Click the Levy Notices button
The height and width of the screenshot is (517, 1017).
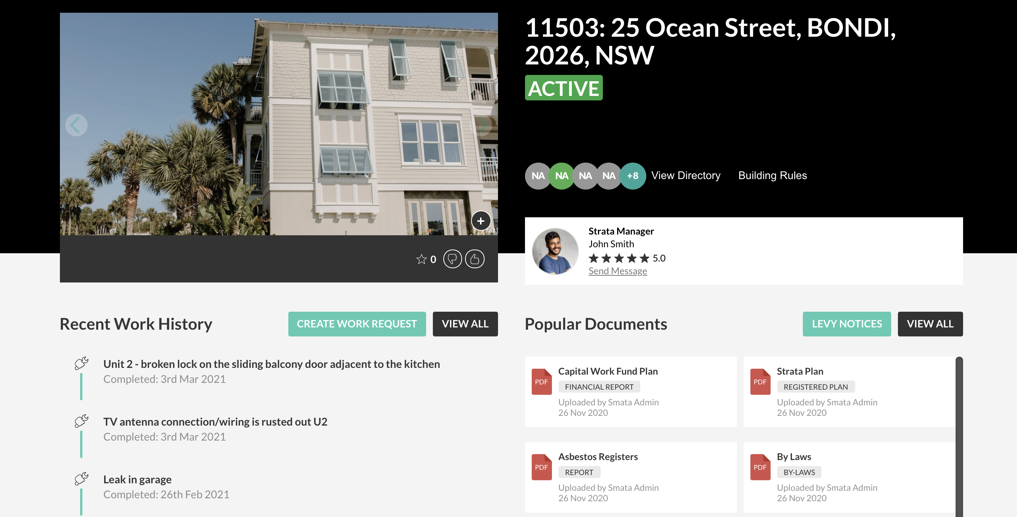point(846,324)
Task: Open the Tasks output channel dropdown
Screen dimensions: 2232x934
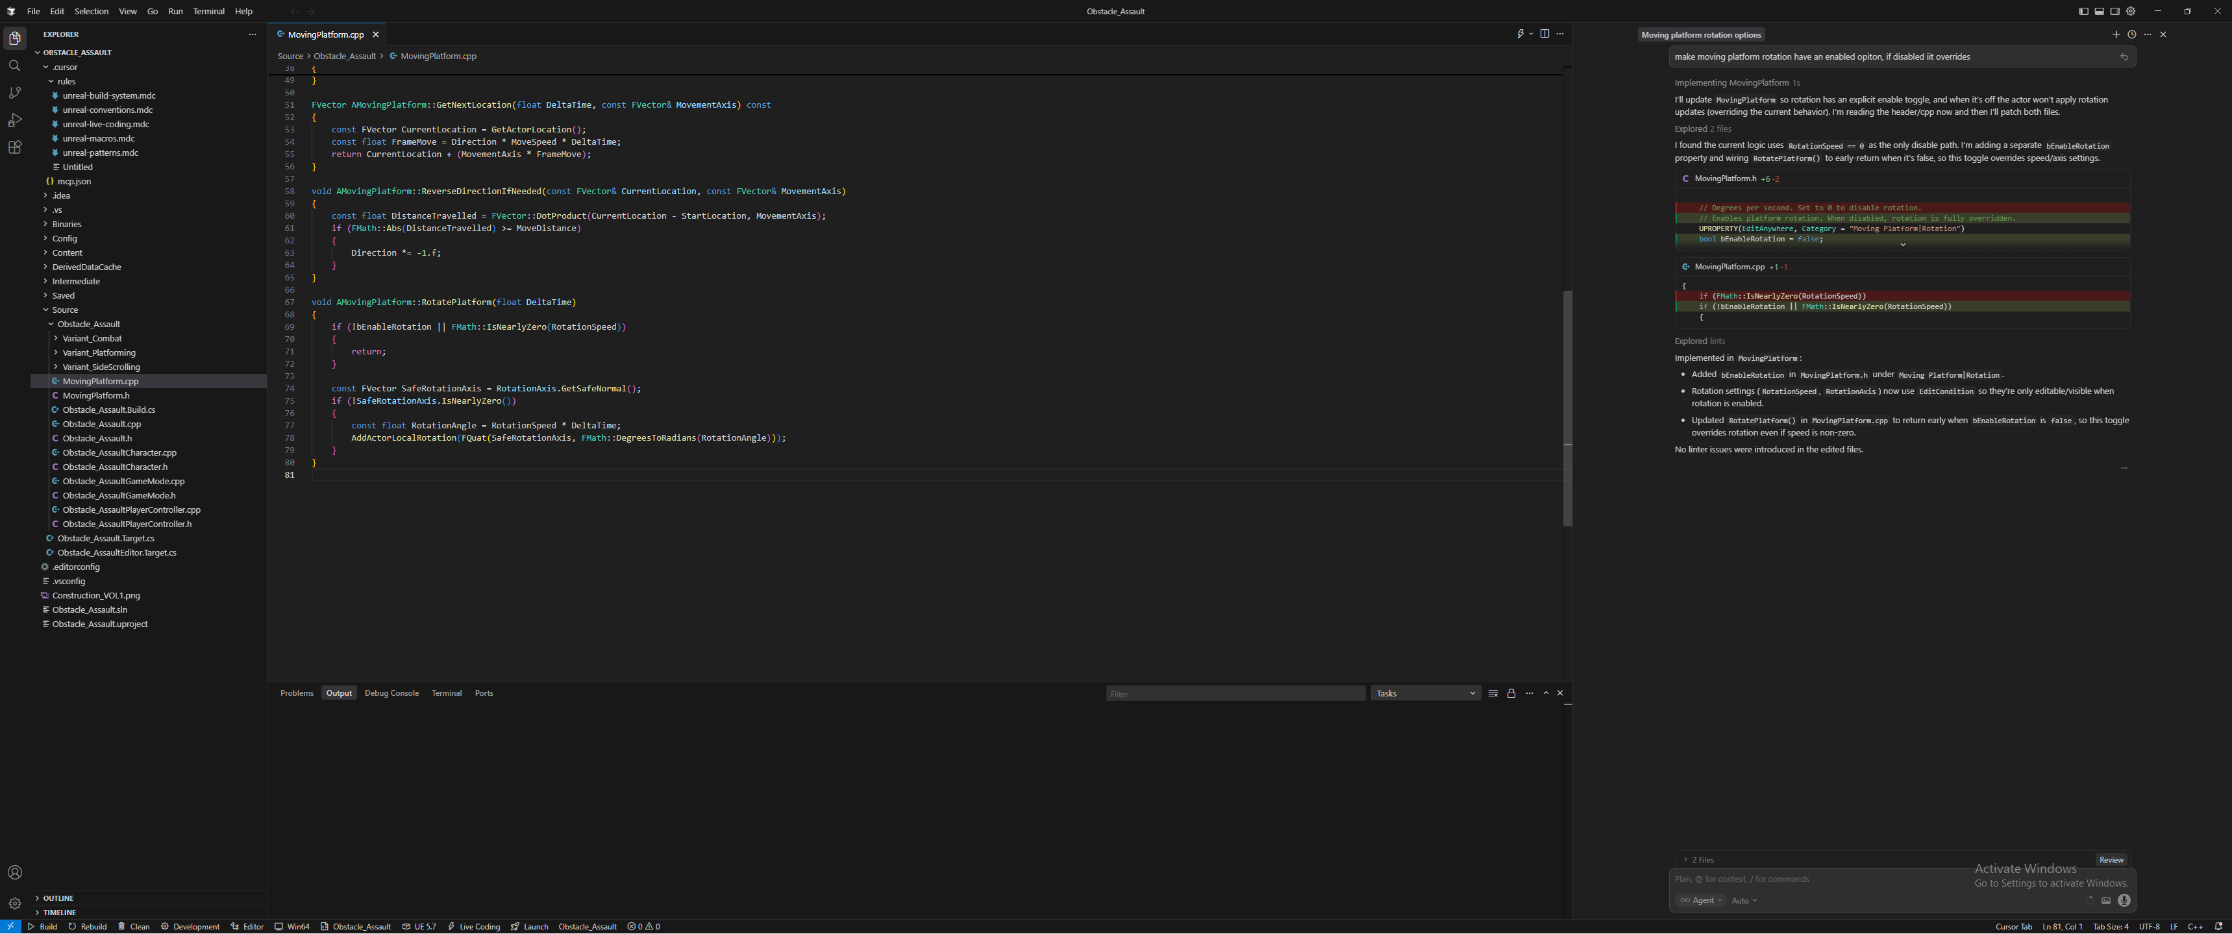Action: (1424, 693)
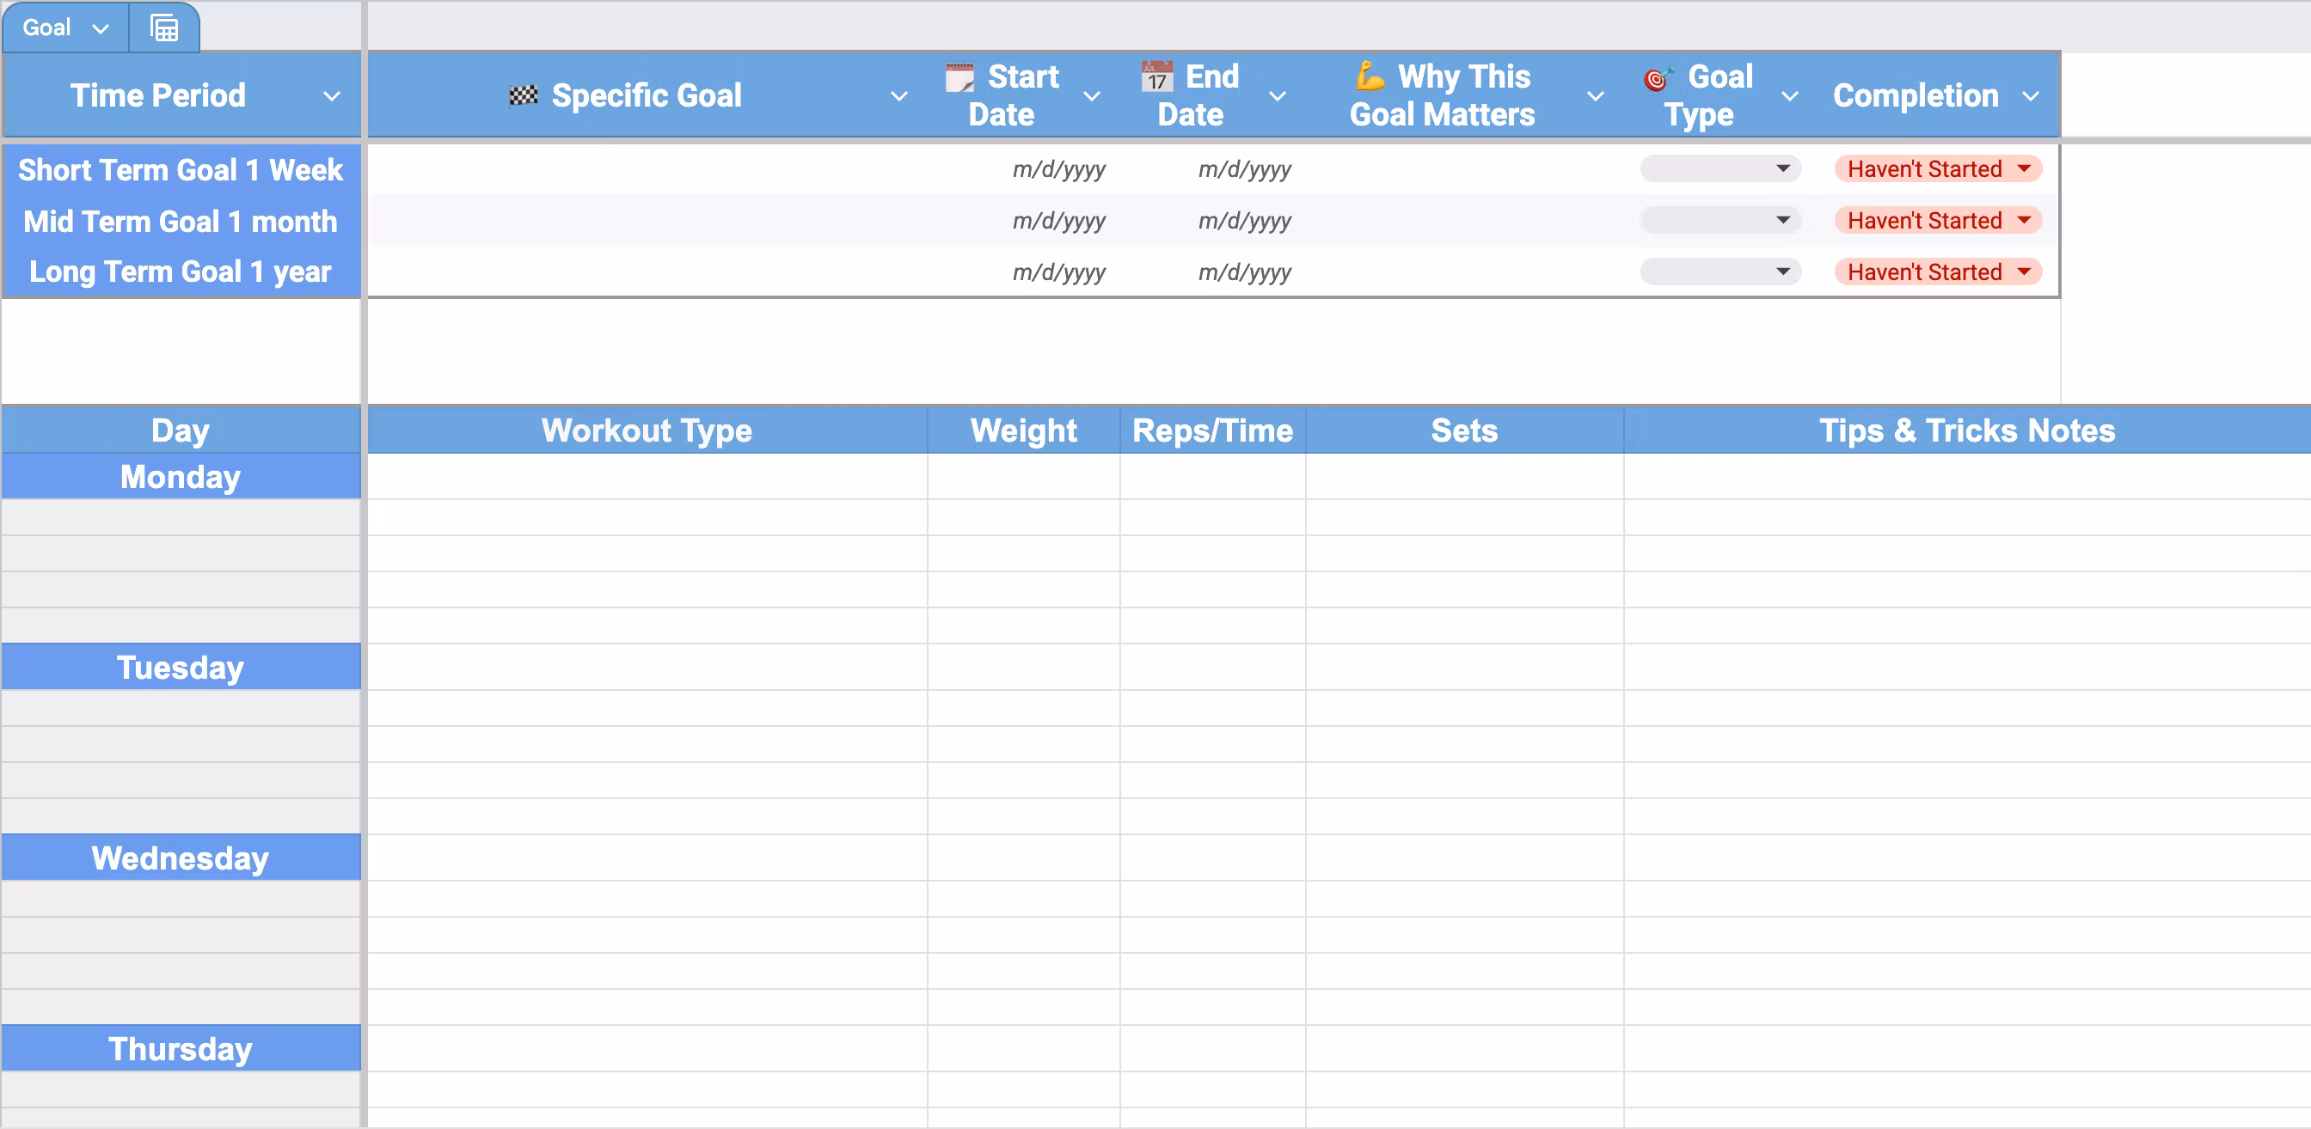
Task: Click the calendar icon by End Date
Action: (x=1156, y=77)
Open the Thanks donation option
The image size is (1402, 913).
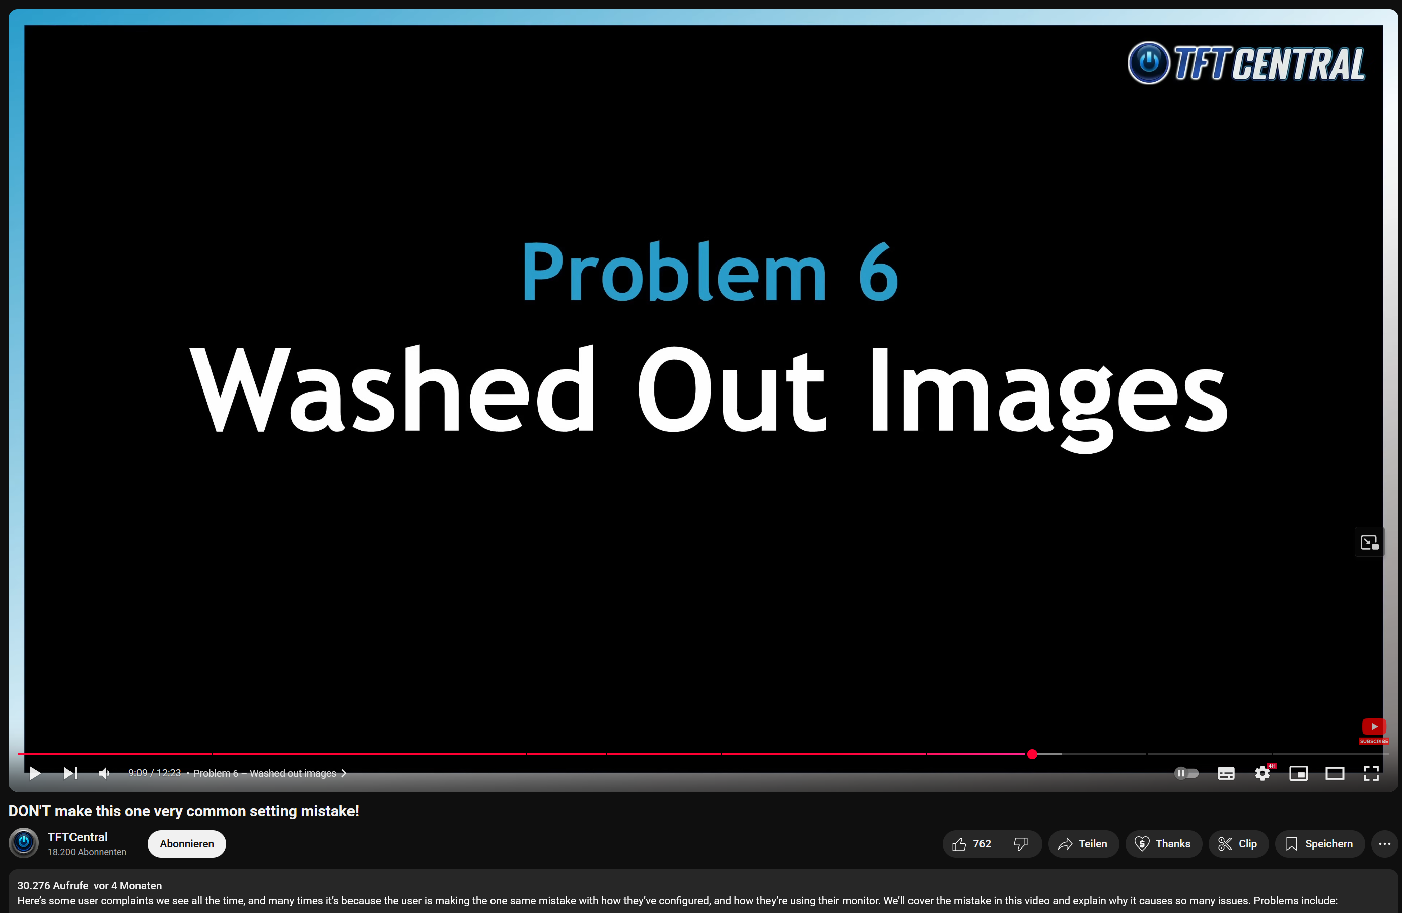[x=1163, y=843]
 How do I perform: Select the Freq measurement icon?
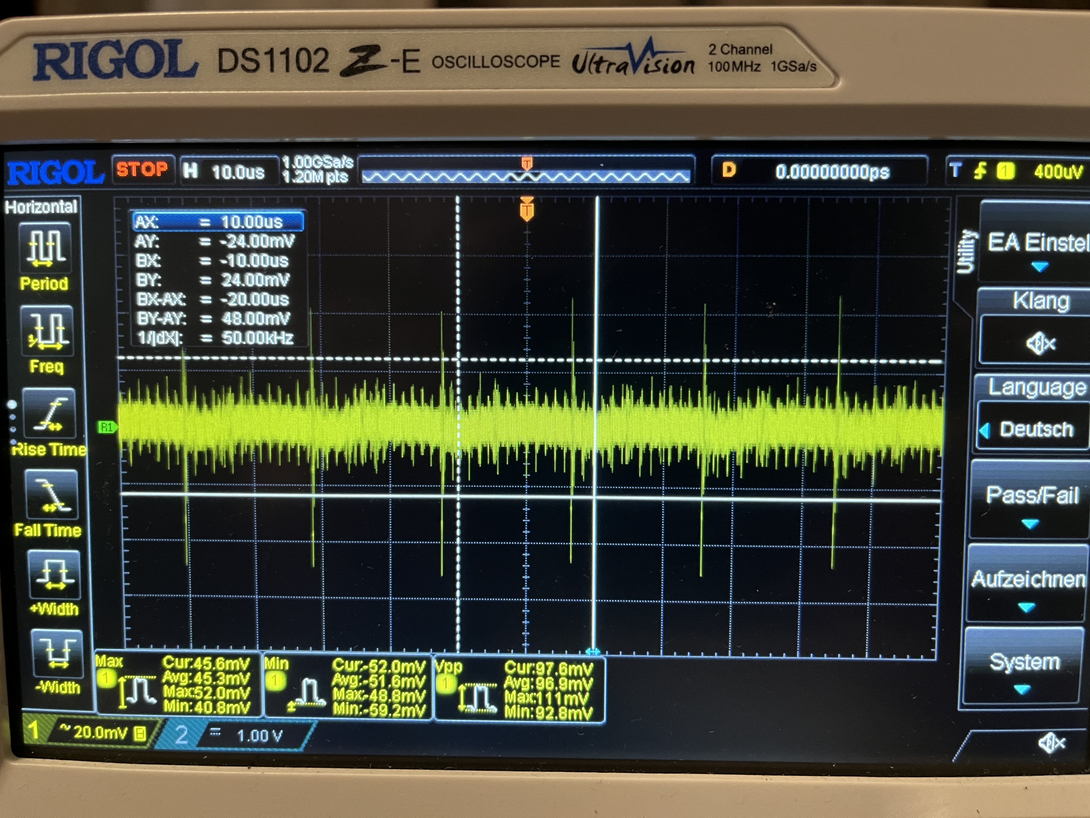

→ **What is being asked**:
Whenever the string "Open" turns up in a line of the data, copy that line.

→ **Response area**:
Task: Open the Tasks output channel dropdown
Open the Thanks donation option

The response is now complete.